▸ EXERCISE OBJECTIVE: Looking at the records below, say how many lines include "named", and add nothing else.

▸ MATERIALS PROVIDED:

━━━━━━━━

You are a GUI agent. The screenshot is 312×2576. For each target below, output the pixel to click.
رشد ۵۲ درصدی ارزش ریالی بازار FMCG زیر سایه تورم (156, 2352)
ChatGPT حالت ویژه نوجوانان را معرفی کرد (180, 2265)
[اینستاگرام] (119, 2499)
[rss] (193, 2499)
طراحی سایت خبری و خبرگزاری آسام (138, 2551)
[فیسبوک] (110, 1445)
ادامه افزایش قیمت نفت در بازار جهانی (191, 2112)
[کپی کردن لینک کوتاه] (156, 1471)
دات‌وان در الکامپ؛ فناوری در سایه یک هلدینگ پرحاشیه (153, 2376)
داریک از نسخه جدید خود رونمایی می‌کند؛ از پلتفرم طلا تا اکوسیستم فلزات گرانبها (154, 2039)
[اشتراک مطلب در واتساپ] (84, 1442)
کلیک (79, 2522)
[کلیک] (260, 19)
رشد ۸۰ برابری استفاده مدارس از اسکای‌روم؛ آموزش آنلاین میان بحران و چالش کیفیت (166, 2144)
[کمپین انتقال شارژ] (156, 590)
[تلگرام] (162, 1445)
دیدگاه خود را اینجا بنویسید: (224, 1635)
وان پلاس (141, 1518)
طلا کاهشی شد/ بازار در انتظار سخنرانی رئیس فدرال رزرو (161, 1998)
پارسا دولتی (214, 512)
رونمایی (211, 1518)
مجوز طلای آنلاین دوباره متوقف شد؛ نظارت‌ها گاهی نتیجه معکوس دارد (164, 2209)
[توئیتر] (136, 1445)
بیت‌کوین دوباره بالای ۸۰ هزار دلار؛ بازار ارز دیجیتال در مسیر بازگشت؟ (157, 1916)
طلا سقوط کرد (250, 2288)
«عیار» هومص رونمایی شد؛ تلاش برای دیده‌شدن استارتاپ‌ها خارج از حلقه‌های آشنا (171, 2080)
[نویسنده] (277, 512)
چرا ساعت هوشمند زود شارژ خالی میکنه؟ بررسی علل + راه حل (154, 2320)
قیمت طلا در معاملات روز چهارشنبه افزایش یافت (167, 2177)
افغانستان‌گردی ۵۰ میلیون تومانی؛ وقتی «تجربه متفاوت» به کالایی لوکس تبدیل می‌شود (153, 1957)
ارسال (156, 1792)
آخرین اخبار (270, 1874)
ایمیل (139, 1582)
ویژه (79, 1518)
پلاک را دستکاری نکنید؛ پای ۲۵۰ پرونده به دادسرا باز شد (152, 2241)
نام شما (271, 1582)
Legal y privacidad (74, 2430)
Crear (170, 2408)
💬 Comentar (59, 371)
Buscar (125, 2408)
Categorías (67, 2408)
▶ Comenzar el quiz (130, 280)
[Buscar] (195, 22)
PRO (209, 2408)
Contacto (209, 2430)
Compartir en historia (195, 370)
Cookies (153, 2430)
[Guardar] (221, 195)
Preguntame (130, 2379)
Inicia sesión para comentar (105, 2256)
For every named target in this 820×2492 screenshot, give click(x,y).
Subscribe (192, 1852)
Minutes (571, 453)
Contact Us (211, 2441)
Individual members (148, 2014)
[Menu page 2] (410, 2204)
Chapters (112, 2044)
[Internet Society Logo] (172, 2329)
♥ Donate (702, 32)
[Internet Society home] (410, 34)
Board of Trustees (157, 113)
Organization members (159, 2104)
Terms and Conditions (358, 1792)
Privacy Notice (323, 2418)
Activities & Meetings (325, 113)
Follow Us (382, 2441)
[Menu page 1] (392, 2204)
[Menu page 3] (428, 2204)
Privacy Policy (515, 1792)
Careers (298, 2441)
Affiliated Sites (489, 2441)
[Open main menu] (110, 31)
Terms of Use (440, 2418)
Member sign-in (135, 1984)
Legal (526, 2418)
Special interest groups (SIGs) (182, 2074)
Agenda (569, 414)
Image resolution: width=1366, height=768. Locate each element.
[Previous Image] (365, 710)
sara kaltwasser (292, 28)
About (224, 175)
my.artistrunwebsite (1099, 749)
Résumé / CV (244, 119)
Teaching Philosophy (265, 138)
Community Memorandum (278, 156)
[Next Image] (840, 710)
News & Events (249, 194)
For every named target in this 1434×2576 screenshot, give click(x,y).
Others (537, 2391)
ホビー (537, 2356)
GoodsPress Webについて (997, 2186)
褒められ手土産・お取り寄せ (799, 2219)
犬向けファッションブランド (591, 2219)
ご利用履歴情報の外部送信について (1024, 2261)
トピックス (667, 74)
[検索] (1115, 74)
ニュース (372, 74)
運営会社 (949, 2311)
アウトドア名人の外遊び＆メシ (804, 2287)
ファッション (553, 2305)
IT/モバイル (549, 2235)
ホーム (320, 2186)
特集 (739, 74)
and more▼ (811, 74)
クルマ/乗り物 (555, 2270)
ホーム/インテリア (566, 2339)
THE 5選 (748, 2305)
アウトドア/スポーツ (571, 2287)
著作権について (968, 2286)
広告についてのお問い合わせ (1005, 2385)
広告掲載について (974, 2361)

━━━━━━━━

▸ YOUR SOLUTION: 2